いままで見えている風でまったく気づいていなかったそんな世界が垣間見え始めた。
今までとは全く違う観点から自分を編集し直している。作品が大きく変わると気づくのはおそらく今まで僕を見続けてきた人達だけだろう。とにかく読まなければいけない本、覚えないといけない事がたくさんあるので勉強している。

山や川がある。
遠方から見ている山とは風景の山であり具体的ではない。近づくにつれ識別できる生態系が見えてくるそして自然の成り立ちを知る。遠くから眺めているぶんには美しい山にも生々しい生命の事実がある。当たり前の話だ。
 景色の中にある自然をまずは人は愛でる。普通はあの樫の木がたまらない場所に生えているな、とかいちいち考えない。ただただ綺麗な山だな。と思うのが普通である。 

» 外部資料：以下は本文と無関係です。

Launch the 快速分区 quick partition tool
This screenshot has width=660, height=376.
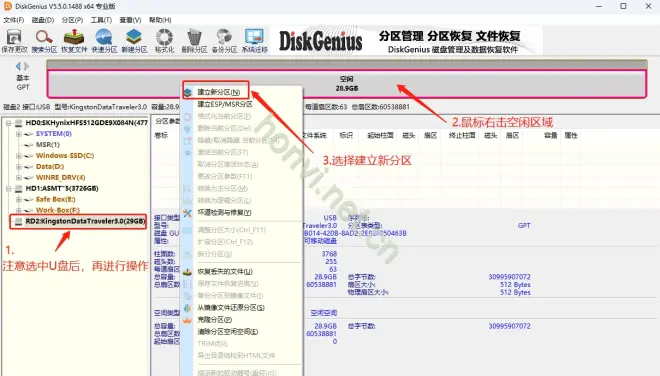tap(104, 41)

 ARTはそういう物に近い。眺めて見ている絵(作品)は何も影響を及ぼさないし、興味のない人には何も迫ってはこない。しかし作品の中には様々な物が埋め込まれている。(べきだ。)好きな人はその埋め込まれた物を楽しみ、知れば知るほど本質が見え、迫り来る本質に価値観を変えられたりする。
山が好きな人が、森の木々や生き物のことに興味を持つように。ARTに興味がある人は埋まっている言語に、「なぜだろう?」をもとめて思考しその魅力の訳を感じたり紐解いたりする。
そこには美しさやおもしろさを産んだ理由(生態系)があるはずなのだ。